On the Power and Peril of Examples

Published in

Proof Reading

11 min readMay 9, 2022

We like to talk about our algos. We especially like to talk about ideas for making our algos better, ideas for making our measurements of algos better, and how our current algos work. We’ve published the research behind our flagship Proof algo here and discussed the lower level tactics of our algos here. But understandably, most potential clients ask for the short pitch version instead of the 50-page whitepaper version.

Here’s the thing about short algo pitches though — they don’t usually make much sense. Suppose we were to claim something like: “we use AI to beat the slippage vs. arrival of our competitors by 5 bps!” First, how could we know that? Our competitors don’t publish what they’re doing or share their data. Second, even measuring our own performance is a bit of a chicken and egg problem. It takes a lot of trading to build up enough sample size to get meaningful results on noisy metrics like slippage vs. arrival. So if most people insist on such results before trading with us, we’re caught in a circular trap.

This is a conundrum that’s not particularly unique for Proof — it’s generally true for any new company in the algorithmic trading space.

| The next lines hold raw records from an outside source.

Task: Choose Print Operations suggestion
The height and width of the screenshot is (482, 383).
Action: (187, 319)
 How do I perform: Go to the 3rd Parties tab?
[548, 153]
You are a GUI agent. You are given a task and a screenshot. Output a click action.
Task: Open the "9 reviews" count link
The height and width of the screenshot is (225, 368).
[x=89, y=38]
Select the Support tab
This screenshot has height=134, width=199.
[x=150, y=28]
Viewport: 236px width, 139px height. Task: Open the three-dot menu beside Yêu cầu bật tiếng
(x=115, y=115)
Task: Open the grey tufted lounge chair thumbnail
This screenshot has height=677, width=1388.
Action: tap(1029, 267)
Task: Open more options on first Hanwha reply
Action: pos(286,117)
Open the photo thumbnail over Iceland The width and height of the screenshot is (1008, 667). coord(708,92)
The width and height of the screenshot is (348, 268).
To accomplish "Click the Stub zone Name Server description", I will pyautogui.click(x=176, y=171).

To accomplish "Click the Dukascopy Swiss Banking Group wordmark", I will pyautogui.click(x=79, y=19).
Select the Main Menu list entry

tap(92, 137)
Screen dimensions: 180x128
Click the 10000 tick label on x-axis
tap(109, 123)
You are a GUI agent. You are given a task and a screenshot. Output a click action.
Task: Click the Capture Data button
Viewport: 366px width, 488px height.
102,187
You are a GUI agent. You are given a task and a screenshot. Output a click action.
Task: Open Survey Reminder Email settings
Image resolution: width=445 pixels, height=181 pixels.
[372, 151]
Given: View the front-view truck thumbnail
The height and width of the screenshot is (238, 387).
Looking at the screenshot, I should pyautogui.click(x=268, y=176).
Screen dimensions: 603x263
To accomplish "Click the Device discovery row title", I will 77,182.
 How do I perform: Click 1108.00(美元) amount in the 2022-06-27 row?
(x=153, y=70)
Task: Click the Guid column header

But there aren’t very many new companies in the algorithmic trading space, so as an industry we don’t have many recent models for navigating this well. The approach we’ve been taking so far is: ask to be evaluated on the strength of our experience (members of team built Dpeg at IEX, as well as algos at RBC before that), the openness and quality of our research, and low level metrics like short term markouts that are robust at our current sample sizes. We are very grateful to the early clients who are using us based on these reasons, but such brave souls can be hard to find.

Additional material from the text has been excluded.